Once you know what you’re spending, you have the opportunity to make some changes. We’d suggest going back three months to get a good snapshot of your recent spending activity and capture quarterly things like utilities.
Both of the budgets outlined below are based on a percentage of your income going towards certain things, they don’t necessarily take into consideration your actual current spending – rather the suggestion is that you should adjust your spending and expenses to fit in line with ratios outlined.
The 50/20/30 Budgeting Rule
The break down for this budget is 50% on living expenses, 20% on achieving financial goals and 30% on wants or discretionary spending. This budget was created by Harvard Professor and bankruptcy expert Elizabeth Warren.
- 50% of your take home income is spent on living expenses includes – things like rent/mortgage, groceries, utilities and transportation.
- 20% of your take home income is put into achieving your financial goals – such as debt reduction, savings and investments.
- 30% of your take home income is on discretionary spending – this might include entertainment, travel and eating out.
What your budget would look like using the 50/20/30 budgeting rule
The 60/20/20 Budgeting Rule
This is a budgeting rule outlined by the Barefoot Investor Scott Pape. You’ll have to buy his book for the full system, but for a good overview check out The Barefoot Budget here.
Scott suggests 60% of your income on essentials, 20% on your financial goals, and 20% on wants or discretionary spending. These numbers aren’t set in stone, if you spend less on essentials and more on savings then that’s fine.
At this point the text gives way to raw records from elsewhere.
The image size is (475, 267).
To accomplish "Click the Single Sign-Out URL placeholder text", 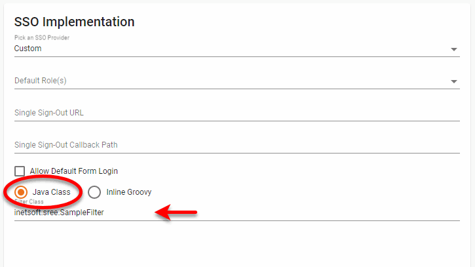I will pos(48,113).
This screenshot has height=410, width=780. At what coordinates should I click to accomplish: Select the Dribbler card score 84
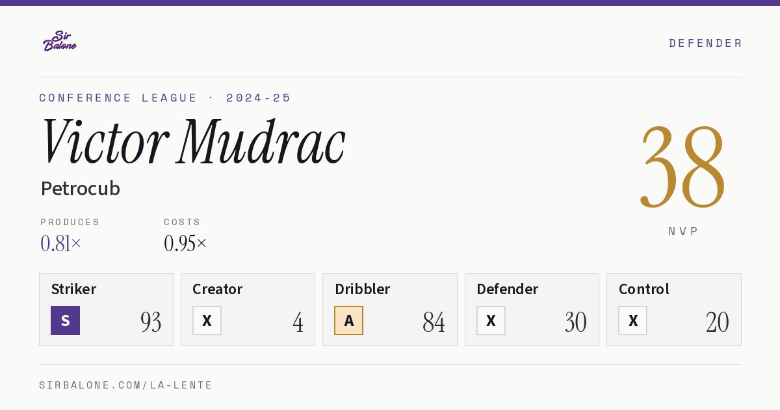pyautogui.click(x=434, y=322)
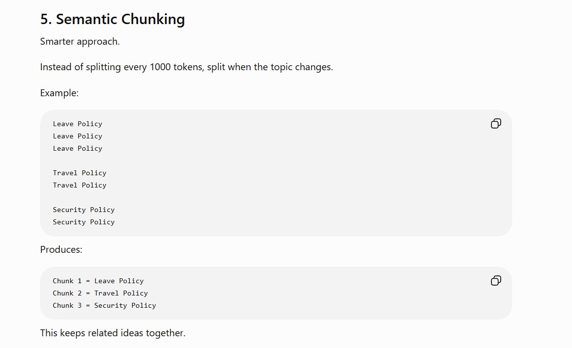Click the "5. Semantic Chunking" heading
The image size is (572, 348).
pyautogui.click(x=113, y=19)
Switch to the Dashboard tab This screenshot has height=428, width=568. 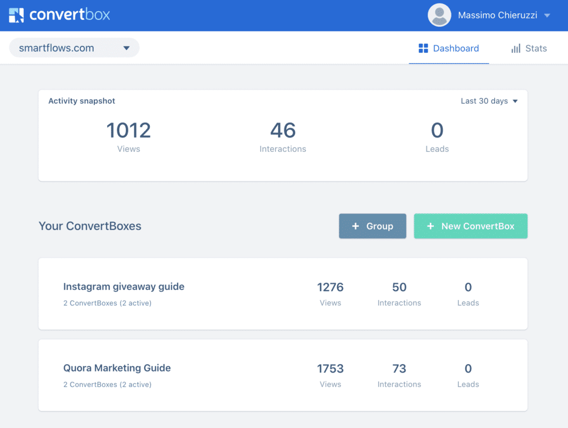coord(449,48)
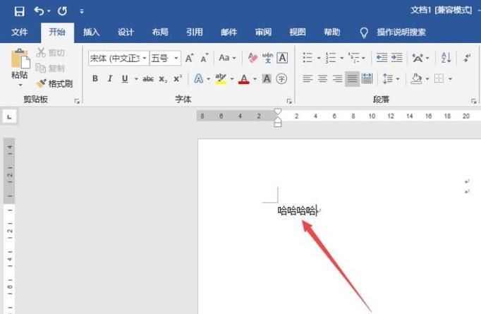Switch to the 插入 (Insert) tab
The image size is (481, 314).
[x=92, y=32]
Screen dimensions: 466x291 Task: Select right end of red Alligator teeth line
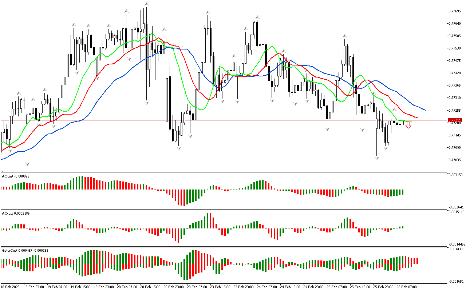pyautogui.click(x=416, y=117)
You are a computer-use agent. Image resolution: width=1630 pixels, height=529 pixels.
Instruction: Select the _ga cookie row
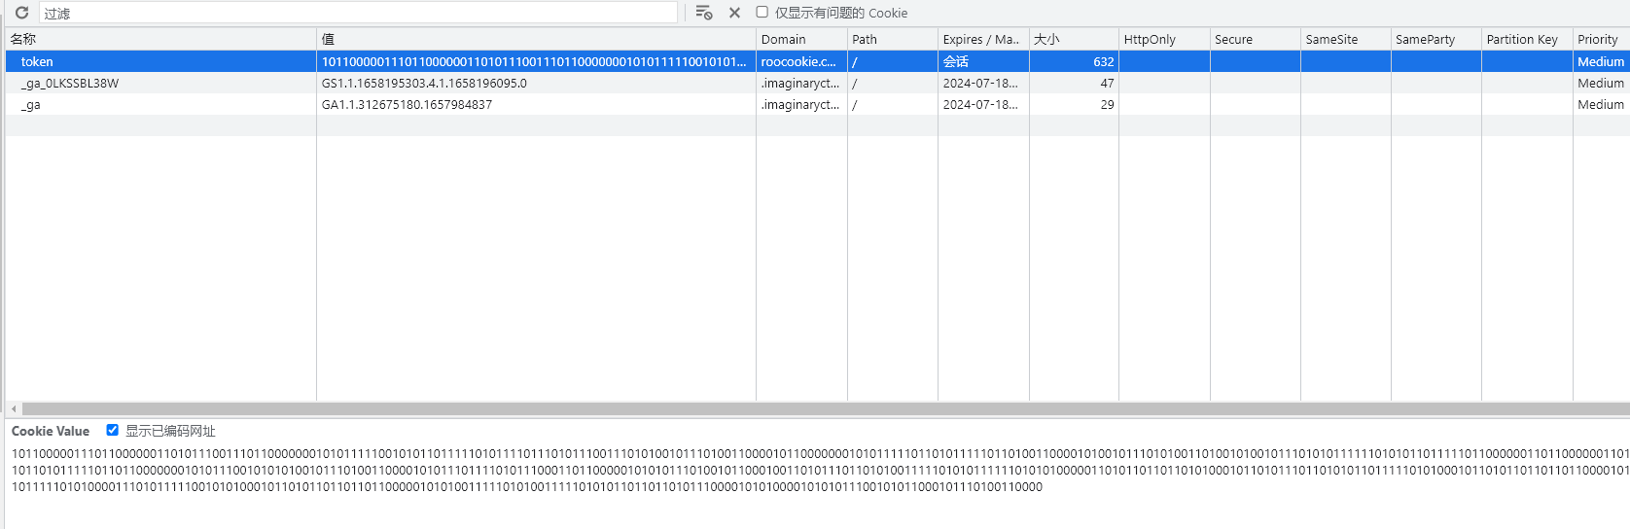coord(817,104)
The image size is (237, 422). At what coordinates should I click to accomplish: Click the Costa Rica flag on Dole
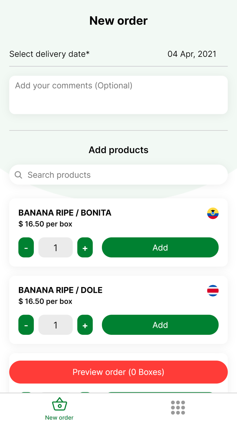[213, 291]
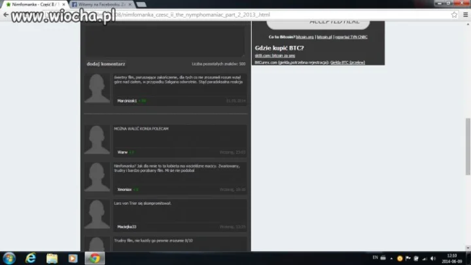Open the Chrome hamburger menu
The width and height of the screenshot is (471, 265).
(x=465, y=14)
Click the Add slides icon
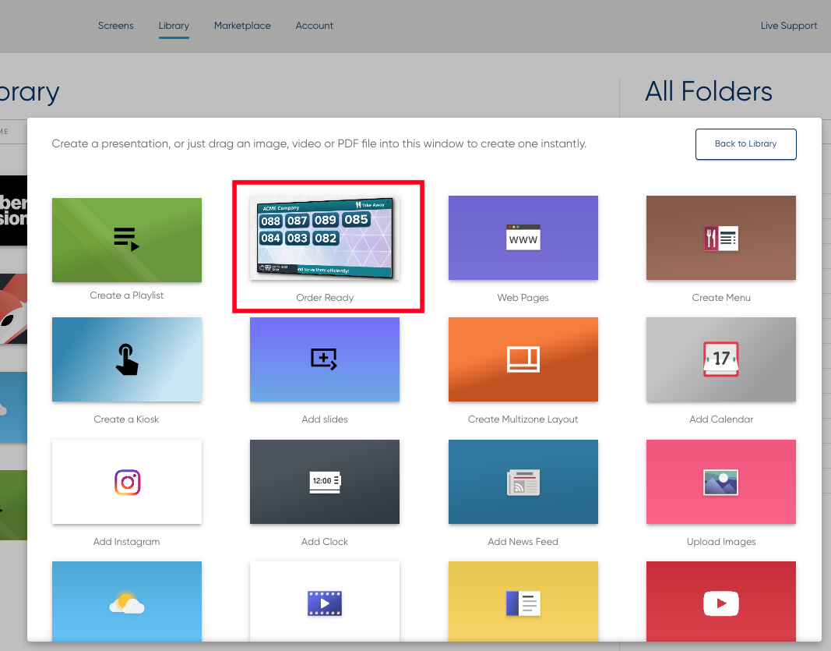The image size is (831, 651). (x=324, y=359)
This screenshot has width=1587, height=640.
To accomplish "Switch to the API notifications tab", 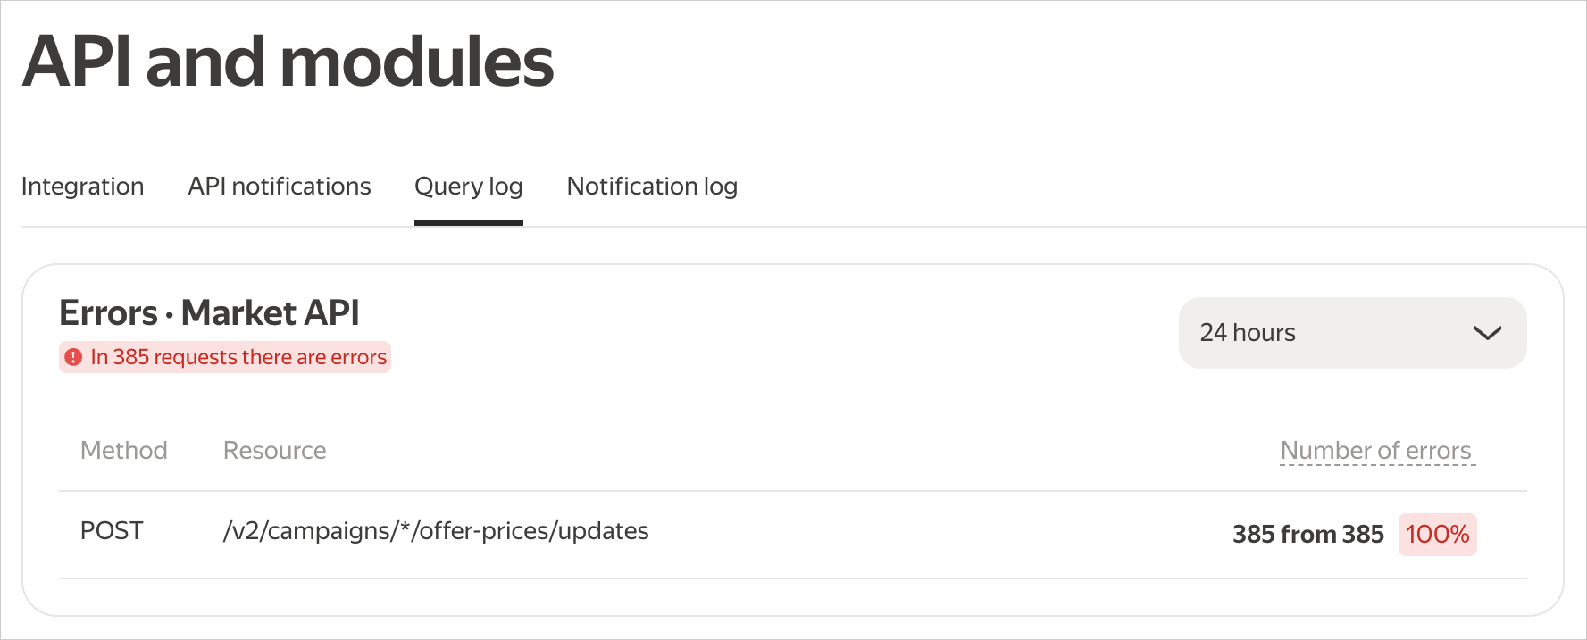I will [x=280, y=187].
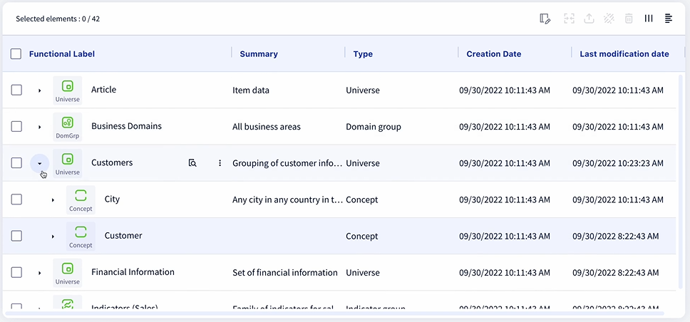
Task: Collapse the Customers universe tree node
Action: 40,163
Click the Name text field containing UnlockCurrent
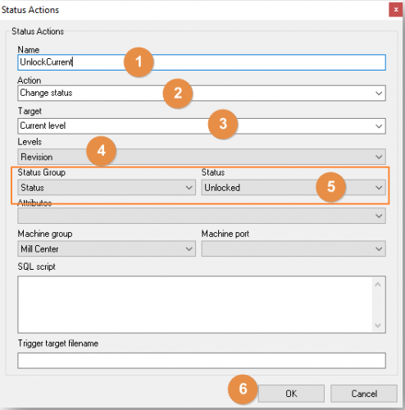This screenshot has width=405, height=410. click(x=202, y=62)
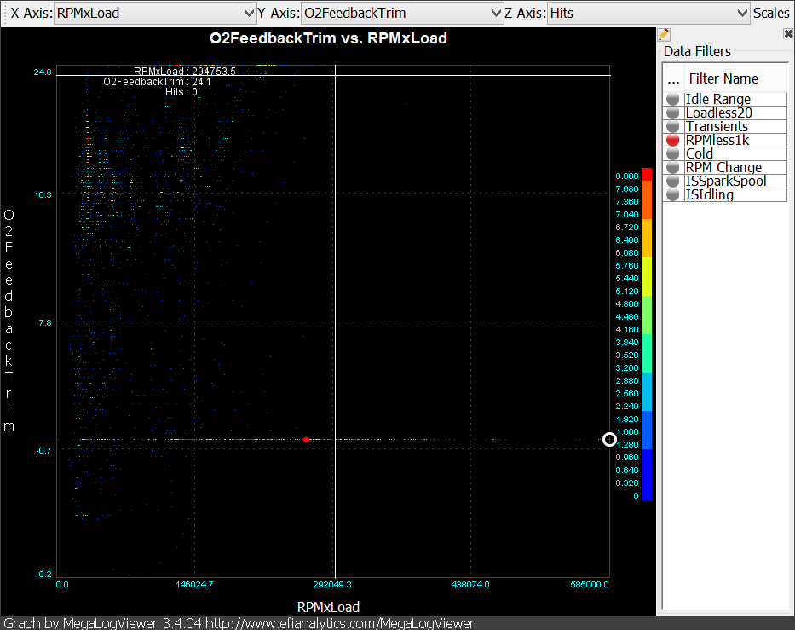Activate the ISSparkSpool filter indicator
Image resolution: width=795 pixels, height=630 pixels.
(x=673, y=182)
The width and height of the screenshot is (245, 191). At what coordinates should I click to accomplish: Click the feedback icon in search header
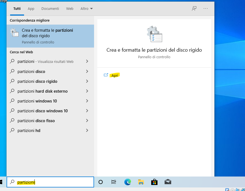[x=194, y=8]
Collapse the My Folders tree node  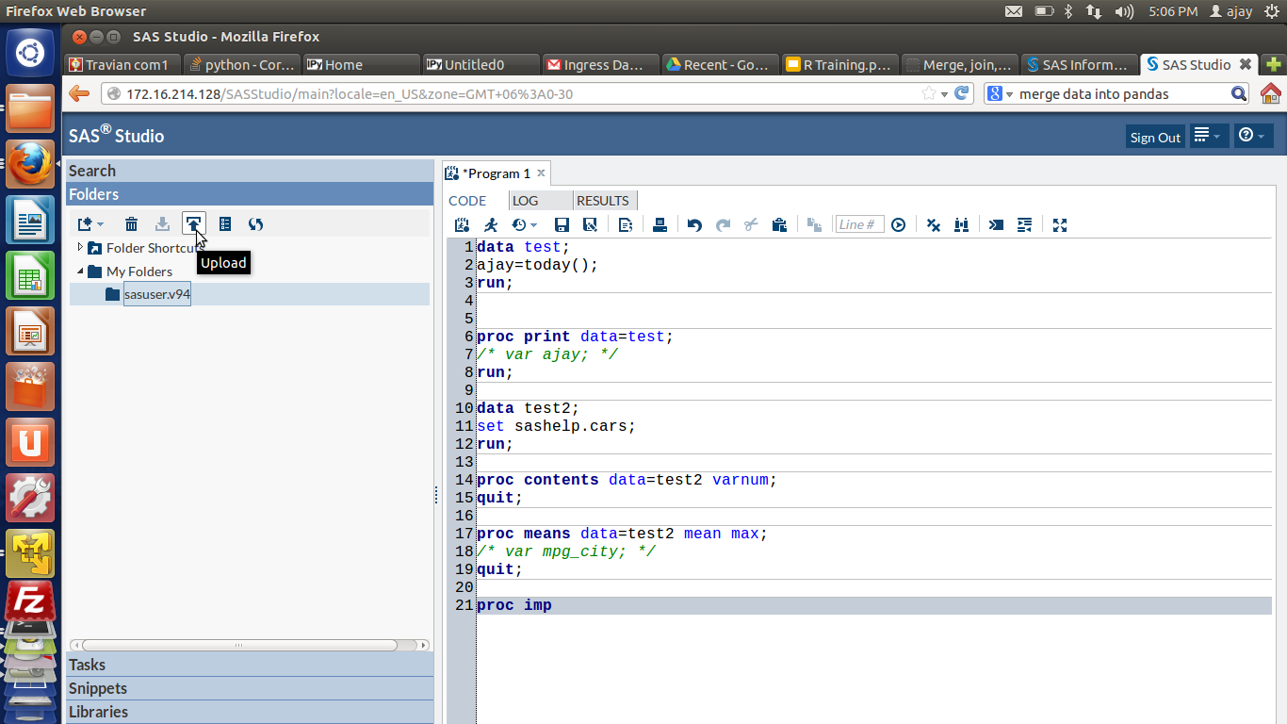(x=80, y=272)
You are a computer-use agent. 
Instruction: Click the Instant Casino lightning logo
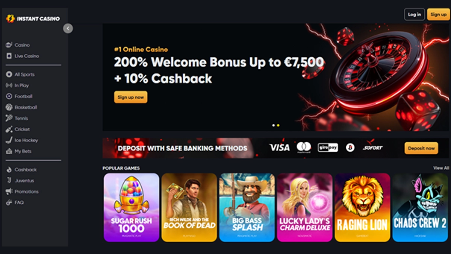[10, 18]
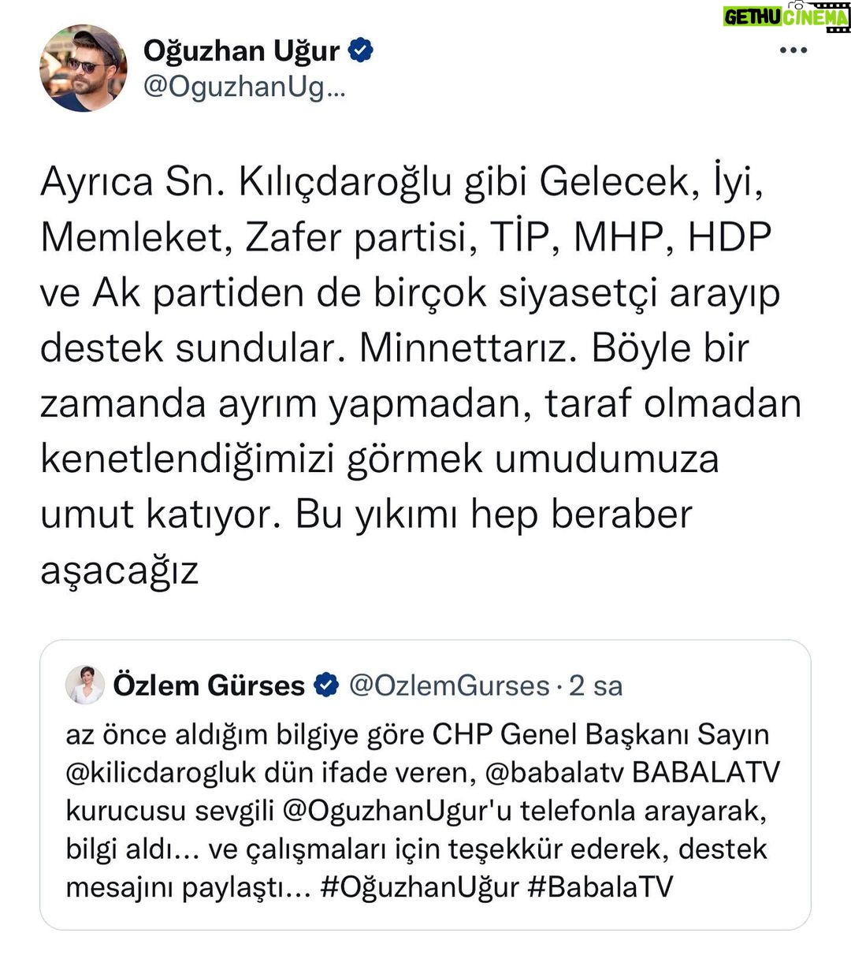Open the #OğuzhanUğur hashtag

(x=419, y=886)
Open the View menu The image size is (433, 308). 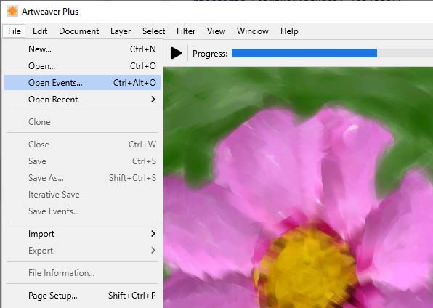[x=217, y=31]
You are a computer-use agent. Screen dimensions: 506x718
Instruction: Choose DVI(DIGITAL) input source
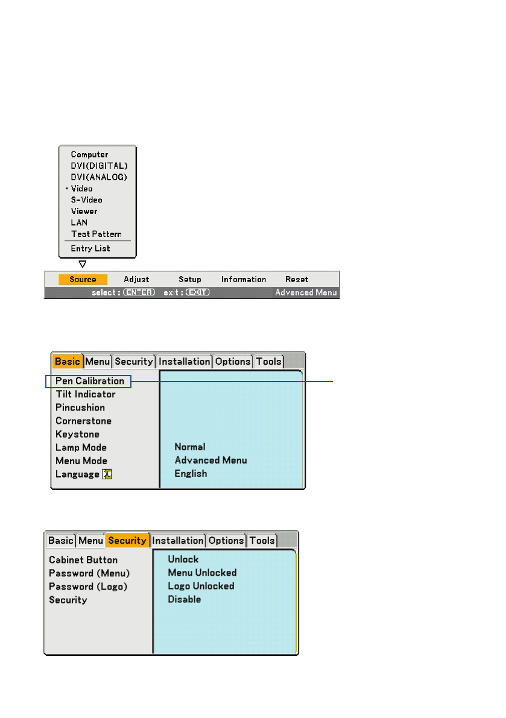(99, 166)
In his recent book he amended this split to 60% on living expenses, 20% on achieving financial goals, 10% on savings and 10% on wants or discretionary spending.
The breakdown for the 60/20/20 budget looks like:
- 60% of your income is on living expenses – rent/mortgage, groceries, utilities and transportation
- 20% of your income on financial goals – debt reduction, emergency fund and investments
- 20% of your income on discretionary spending – entertainment, travel and eating out
What your budget would look like using the 60/20/20 budgeting rule
The higher your income is, the less we find these two budgets make sense, only for the fact that your living expenses are not necessarily going to be 50-60% of your income if you’re earning $10,000,000 per year. Likewise, if you’re earning $25,000 a year you might not be spending 30% of your income on discretionary spending, you might spend more of it on essentials.
They’re a great place to start if you’ve never budgeted before and have no interest in tracking every single dollar you earn – you can quite easily set up some automations in your bank based on the figures you calculated above.